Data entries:
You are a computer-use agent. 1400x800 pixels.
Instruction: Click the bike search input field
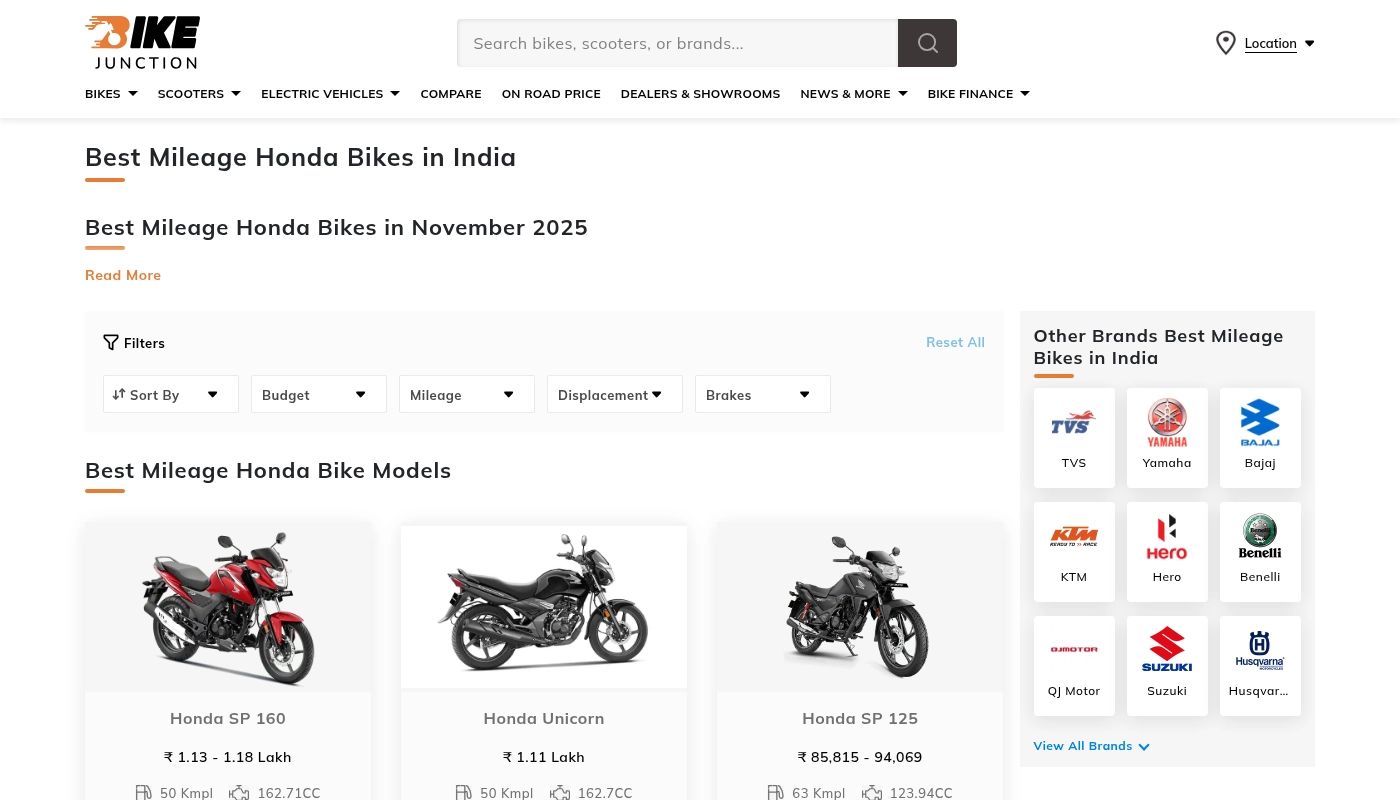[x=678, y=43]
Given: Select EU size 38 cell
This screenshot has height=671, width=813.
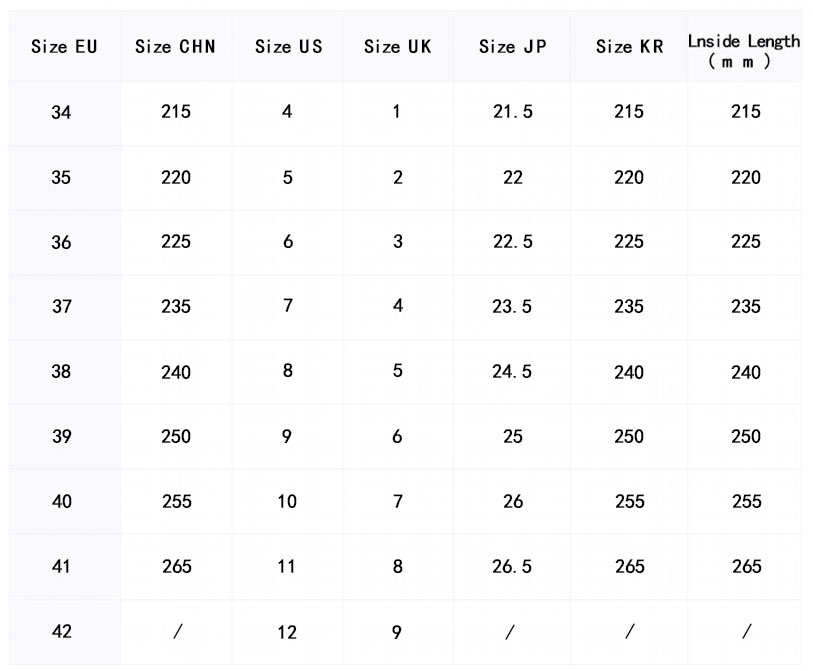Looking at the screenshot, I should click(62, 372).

§ Description of the task
Exact copies of all the entries, without any pictures, are what the answer must contain.

§ Exercise solution
You are a computer-use agent. 1400x800 pixels.
Instruction: Click the bike search input field
[x=678, y=43]
Given: Select EU size 38 cell
This screenshot has height=671, width=813.
Looking at the screenshot, I should click(62, 372).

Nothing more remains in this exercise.